Vietnam has made notable strides in the Global Innovation Index (GII). In 2025, it ranked 44th out of 139 countries and economies, maintaining its 2024 position and leading among low-middle-income nations. With expanded university autonomy, upgraded scientific standards, and transparent talent policies, Vietnam has the potential to become a regional hub of knowledge and innovation by 2045.

The courage to protect and nurture new scientific ideas

Empowering universities to appoint academic titles is not merely administrative reform. It embodies Joel Mokyr’s principle that sustainable growth requires the courage to protect and nurture new scientific ideas. It affirms that knowledge, academic freedom, and innovation are not just the bedrock of science - they are the core resources for national development.

Yet turning that spirit of innovation into reality is no easy feat. Mokyr notes that entrenched interests benefiting from the status quo are unlikely to surrender their privileges. Every reform, however sound, faces resistance from these legacy mindsets - where changing beliefs is harder than changing technologies.

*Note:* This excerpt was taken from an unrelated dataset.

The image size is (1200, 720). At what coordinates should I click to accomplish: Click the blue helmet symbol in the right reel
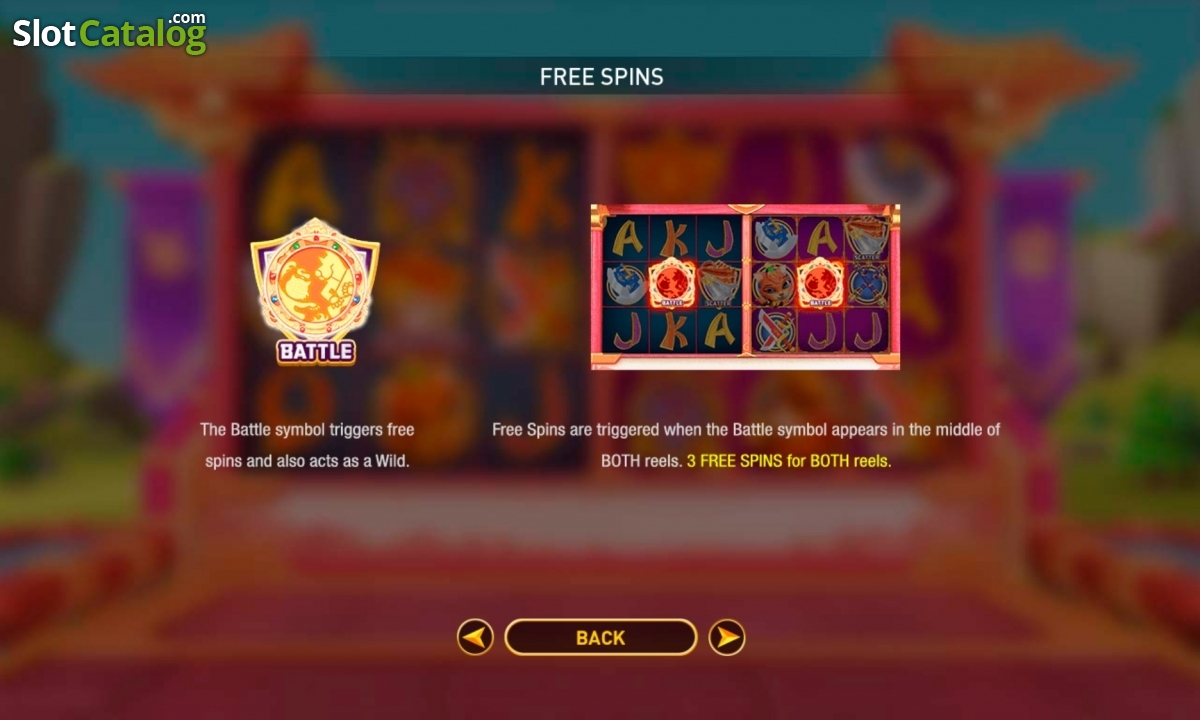pos(773,238)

This raises the question: do we have the courage to overcome these barriers and turn the spirit of innovation into real action, igniting academic freedom in universities beyond mere policy documents? This is not just a challenge, but a test of the academic community’s conviction - whether we are ready to lead the nation’s advancement, or content to remain on the sidelines of history.

Dr. Pham Manh Hung (University of Economics, Vietnam National University, Hanoi) and Dr. Hoang Xuan Trung (University of Commerce)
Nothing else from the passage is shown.